39 the Way to Deal With Legacy Systems

39 What to do when facing legacy systems #

Hello, I’m Zheng Ye.

In the previous talk, combining with the scenario of “joining a new company,” I talked about how to apply the knowledge we learned in specific situations. In this talk, let’s choose another typical working scenario to apply what we have learned. This scenario is about facing legacy systems.

In “34 | How did your code become a mess?,” I talked about how code will decay over time, whether intentional or unintentional. Even in the best-case scenario, where the code is well designed and carefully maintained, as technology keeps advancing, the system will need to be gradually upgraded and replaced.

For example, we used to think that telecommunications is a unique field, completely independent of IT technology, and all we needed to do was to master CT (Communication Technology) to be worry-free. But with the continuous development of IT technology, the telecommunications field has also started to break down barriers, embrace IT technology, and propose the concept of ICT (Information and Communications Technology).

Therefore, system upgrades and transformations are inevitable, no matter what. The problem is, if you are not willing to maintain the code you wrote three months ago, then when facing complex legacy systems, what should you do?

Many people’s immediate reaction is to rewrite the system. Rewriting without thinking is like buying a lottery ticket. It requires good luck to write it well, but most people are not that lucky, and we can’t always rely on winning the lottery to change our lives. So, is there a slightly more reliable path?

Note: This translation includes the markdown formatting.
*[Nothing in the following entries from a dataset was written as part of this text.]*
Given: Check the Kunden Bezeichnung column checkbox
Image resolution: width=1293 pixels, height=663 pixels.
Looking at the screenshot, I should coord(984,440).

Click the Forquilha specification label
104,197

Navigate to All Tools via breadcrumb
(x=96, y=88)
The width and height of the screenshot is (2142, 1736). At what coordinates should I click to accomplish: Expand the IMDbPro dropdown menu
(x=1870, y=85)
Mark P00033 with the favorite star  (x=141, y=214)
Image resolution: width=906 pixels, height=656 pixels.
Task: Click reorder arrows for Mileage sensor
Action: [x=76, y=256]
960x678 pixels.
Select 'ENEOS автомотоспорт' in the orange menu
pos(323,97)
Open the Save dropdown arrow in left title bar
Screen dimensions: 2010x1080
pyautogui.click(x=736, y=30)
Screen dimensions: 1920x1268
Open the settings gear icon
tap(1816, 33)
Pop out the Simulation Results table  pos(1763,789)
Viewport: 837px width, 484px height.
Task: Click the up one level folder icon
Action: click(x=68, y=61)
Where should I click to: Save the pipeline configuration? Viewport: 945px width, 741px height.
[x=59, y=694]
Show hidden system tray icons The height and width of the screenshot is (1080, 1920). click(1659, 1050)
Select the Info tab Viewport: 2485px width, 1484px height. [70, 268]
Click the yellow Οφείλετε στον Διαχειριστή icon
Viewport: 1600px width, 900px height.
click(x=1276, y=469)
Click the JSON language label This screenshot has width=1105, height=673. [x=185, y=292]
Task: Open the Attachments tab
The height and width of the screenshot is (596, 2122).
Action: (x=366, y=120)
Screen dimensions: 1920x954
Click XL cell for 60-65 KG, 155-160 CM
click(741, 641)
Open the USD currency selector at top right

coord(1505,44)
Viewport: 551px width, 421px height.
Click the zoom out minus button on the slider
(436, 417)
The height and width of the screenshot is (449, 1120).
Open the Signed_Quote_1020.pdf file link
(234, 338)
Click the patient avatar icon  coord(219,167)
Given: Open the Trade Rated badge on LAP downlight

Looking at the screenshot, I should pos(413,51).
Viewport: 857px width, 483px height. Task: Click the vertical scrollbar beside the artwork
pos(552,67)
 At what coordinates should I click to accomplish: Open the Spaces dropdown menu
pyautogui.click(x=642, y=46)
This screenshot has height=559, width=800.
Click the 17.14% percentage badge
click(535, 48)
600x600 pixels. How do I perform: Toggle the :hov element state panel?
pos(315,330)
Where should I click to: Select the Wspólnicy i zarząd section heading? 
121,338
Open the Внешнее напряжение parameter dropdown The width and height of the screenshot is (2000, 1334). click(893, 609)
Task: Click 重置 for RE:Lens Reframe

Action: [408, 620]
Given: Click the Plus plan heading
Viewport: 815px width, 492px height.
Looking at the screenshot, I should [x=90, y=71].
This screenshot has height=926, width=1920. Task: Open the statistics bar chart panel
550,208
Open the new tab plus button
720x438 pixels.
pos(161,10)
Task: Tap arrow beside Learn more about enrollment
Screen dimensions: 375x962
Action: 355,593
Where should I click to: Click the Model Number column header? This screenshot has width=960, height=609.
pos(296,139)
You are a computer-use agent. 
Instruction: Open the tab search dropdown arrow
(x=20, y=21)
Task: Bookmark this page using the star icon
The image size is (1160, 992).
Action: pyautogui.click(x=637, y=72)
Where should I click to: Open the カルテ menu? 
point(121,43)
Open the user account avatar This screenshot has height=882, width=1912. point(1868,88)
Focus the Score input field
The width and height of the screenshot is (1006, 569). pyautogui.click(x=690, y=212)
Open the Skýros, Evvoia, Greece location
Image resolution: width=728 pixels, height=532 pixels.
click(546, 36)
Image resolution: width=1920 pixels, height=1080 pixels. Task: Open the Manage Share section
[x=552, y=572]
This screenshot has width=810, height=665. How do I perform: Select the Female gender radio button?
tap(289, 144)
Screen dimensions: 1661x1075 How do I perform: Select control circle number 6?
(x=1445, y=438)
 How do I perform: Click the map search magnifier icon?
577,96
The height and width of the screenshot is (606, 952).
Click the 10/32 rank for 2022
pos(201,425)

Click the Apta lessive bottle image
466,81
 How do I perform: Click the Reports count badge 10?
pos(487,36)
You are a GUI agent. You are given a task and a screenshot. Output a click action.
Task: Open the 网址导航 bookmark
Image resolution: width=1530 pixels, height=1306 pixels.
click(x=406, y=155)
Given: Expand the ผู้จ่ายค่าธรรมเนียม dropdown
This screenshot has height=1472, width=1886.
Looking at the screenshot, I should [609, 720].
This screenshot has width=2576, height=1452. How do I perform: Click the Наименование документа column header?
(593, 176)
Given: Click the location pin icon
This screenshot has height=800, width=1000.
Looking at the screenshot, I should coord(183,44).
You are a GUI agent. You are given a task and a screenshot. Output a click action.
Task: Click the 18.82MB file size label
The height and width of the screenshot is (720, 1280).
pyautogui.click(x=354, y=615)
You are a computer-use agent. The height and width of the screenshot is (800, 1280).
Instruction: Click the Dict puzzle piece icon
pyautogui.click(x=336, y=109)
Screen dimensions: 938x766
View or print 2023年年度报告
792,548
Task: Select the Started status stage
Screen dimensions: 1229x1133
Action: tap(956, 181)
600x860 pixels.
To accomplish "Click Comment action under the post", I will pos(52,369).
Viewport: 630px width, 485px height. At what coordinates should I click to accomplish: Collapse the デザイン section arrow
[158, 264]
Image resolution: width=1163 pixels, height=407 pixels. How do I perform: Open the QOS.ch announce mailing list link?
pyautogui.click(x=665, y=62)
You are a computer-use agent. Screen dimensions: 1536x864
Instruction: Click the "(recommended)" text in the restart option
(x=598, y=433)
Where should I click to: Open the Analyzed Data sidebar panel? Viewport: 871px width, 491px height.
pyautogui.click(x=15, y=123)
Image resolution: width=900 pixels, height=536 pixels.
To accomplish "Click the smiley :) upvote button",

Distinguishing Phenomenon from Root Causes #

When facing a massive legacy system, we can once again return to the thinking framework to find a direction.

  • Where are we?
  • Where are we going?
  • How can we get there?

The first question: When facing a legacy system, what is our current situation?

In the earlier part of this column, we mostly discussed how to answer questions about goals and implementation paths. We paid less attention to the “current situation.” This is because in most cases, the current situation is quite obvious. But this time it’s different. You might say, what’s so different? It’s just a legacy system with bad code, so fix it quickly. But please wait!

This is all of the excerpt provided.